» **Activity list**:
1. Summarize the text about the Voronezh aircraft plant in two sentences.
2. Using the text about the Voronezh aircraft plant, answer these questions:
(a) In what year was the plant founded?
(b) How many Tu-144 aircraft were made there?
(c) How much did UAC say in July 2009 that it would invest in modernizing VASO's facilities?
3. Continue the text about the Voronezh aircraft plant from the point where it stops.

═════ Exercise passage ═════

Aircraft manufacturing plant in Voronezh, Russia

Voronezh Aircraft Production Association (Note: ПАО «Воронежское акционерное самолётостроительное общество») (VASO in English, ВАСО in Russian, Воронежское акционерное самолётостроительное общество, literally Society of Voronezh Joint-Ownership Aircraft Builders) is one of the largest aircraft production plants in Russia.

==History==
Founded in 1932 in Voronezh (as Voronezh Aviation Plant, branch registry number 18). In 2007, VASO became part of the state-owned United Aircraft Corporation (UAC).
Notable planes built here are the An-148 (never was commercially built, failed), Tu-28 (until 1970), Tu-144 (16 were made in 1967-1983), Il-86 (built until the end of the USSR), Il-96 (still in production with less than 1 unit per year), Il-28 (production ended in 1970), ANT-25 (pre-WWII plane), TB-3 (WWII plane), Il-2 (WWII plane), Tu-16 (built in the middle of the 20th century, retired in the late USSR years) and some others.

In July 2009, UAC said it will invest 5 billion rubles ($162 mln) in the modernization of VASO's facilities. According to UAC, VASO will build 5 An-148 passenger aircraft in 2009, 18 in 2010, 36 in 2011, and 50 planes would be made annually from 2013 onwards.

═════ Dataset ═════

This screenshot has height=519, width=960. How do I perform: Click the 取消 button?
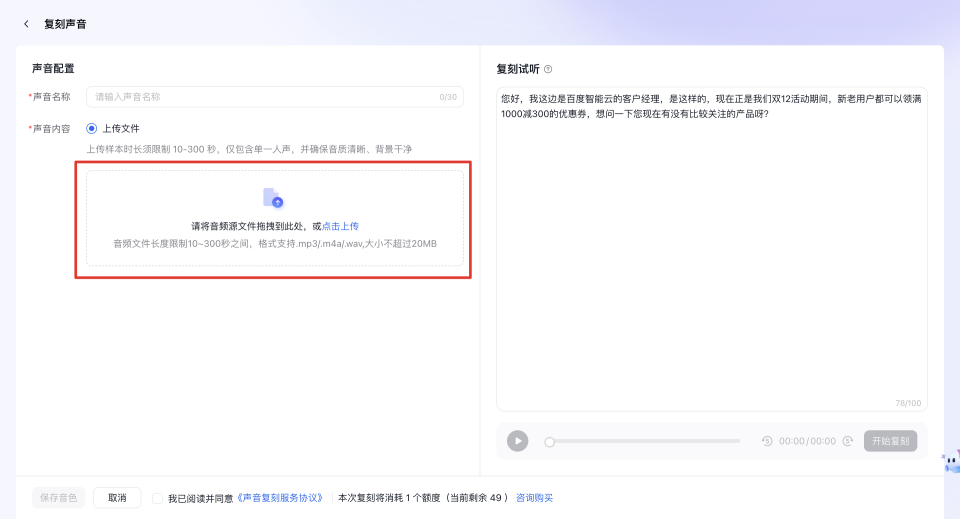click(x=117, y=498)
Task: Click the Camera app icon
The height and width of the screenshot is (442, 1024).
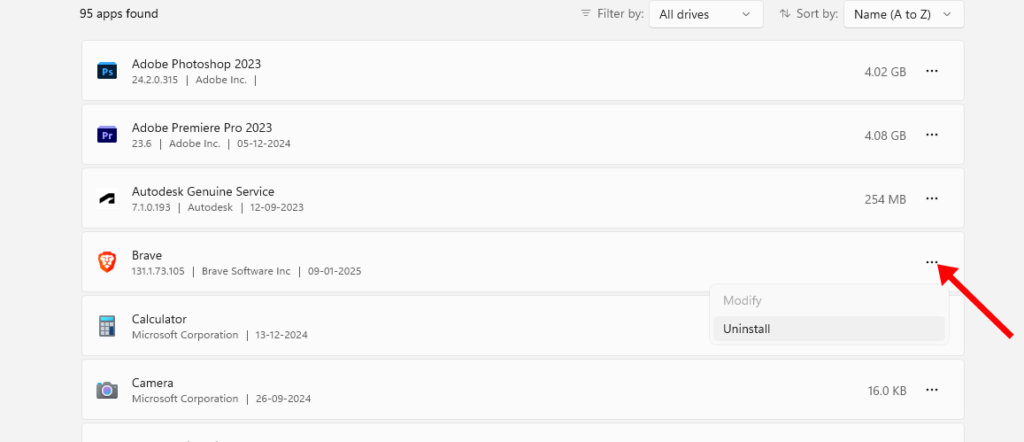Action: coord(106,390)
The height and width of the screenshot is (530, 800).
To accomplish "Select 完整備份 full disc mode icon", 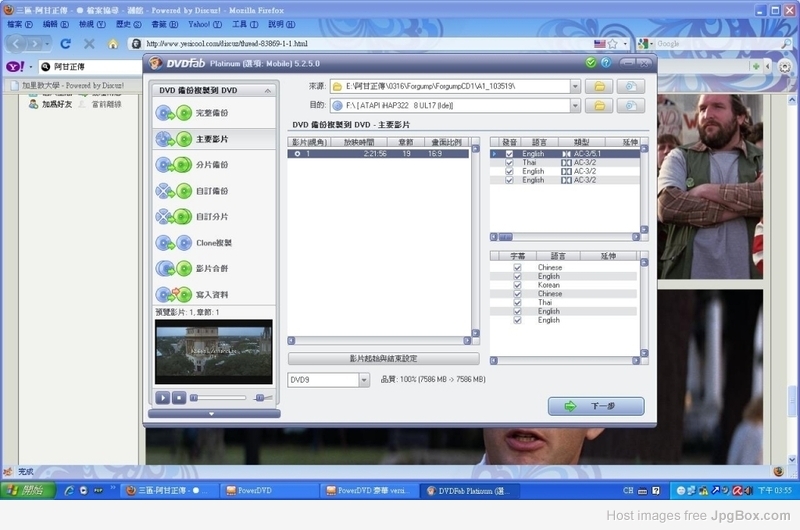I will click(172, 113).
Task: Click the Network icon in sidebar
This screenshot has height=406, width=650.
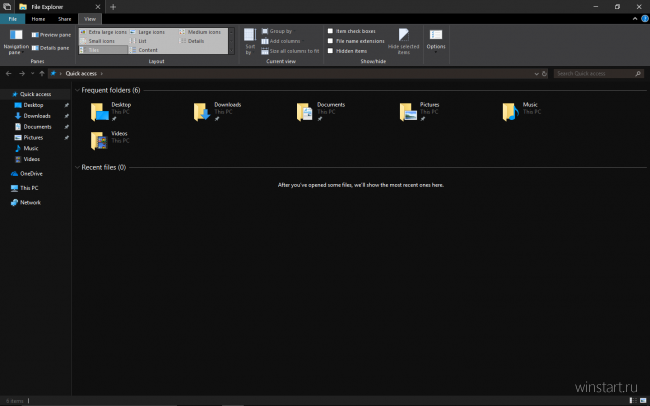Action: (29, 202)
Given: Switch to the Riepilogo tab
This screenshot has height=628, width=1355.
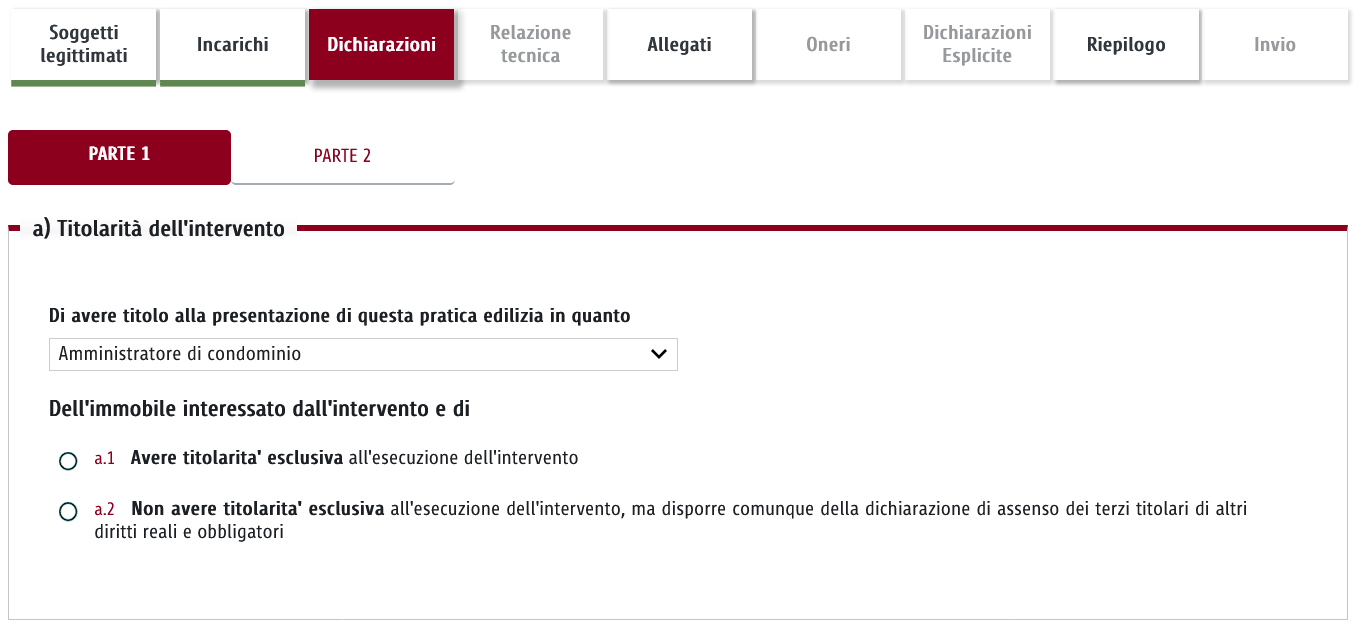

═════

» **Task-by-task outputs**:
1. The Voronezh Aircraft Production Association (VASO) is one of the largest aircraft production plants in Russia. It was founded in Voronezh in 1932 and became part of the state-owned United Aircraft Corporation in 2007, and the aircraft built there include the Tu-144, Il-86, Il-96, and World War II planes such as the TB-3 and Il-2.

2.
(a) 1932
(b) 16
(c) 5 billion rubles ($162 mln)

3.
Between 2008 and 2015, it produced some parts for an Airbus A320 and the A380.

In 1993, the aircraft plant started to develop two new updates to old Soviet models, the wide-body aircraft Il-96-400M and Il-112V. However, the yearly revenue of the plant is lower than the average price of one wide-body airliner.

== Operation ==
The plant produces IL-96-300, IL-96-400T aircraft, separate units for Il-76MD-90A, SSJ100 and MC-21 aircraft, as well as PD-14 engines; work is underway on Il-112 and Il-114 aircraft. Up to and including 2018, the An-148 aircraft was produced in cooperation with Ukraine.

Also the plant is engaged in the maintenance of IL-96 and An-148.

Test flights are conducted at the Pridacha experimental airfield.

== VASO Airlines ==
For a short period, the company operated a charter airline sub-division, naming it VASO Airlines. Established in 1999, VASO folded in 2006.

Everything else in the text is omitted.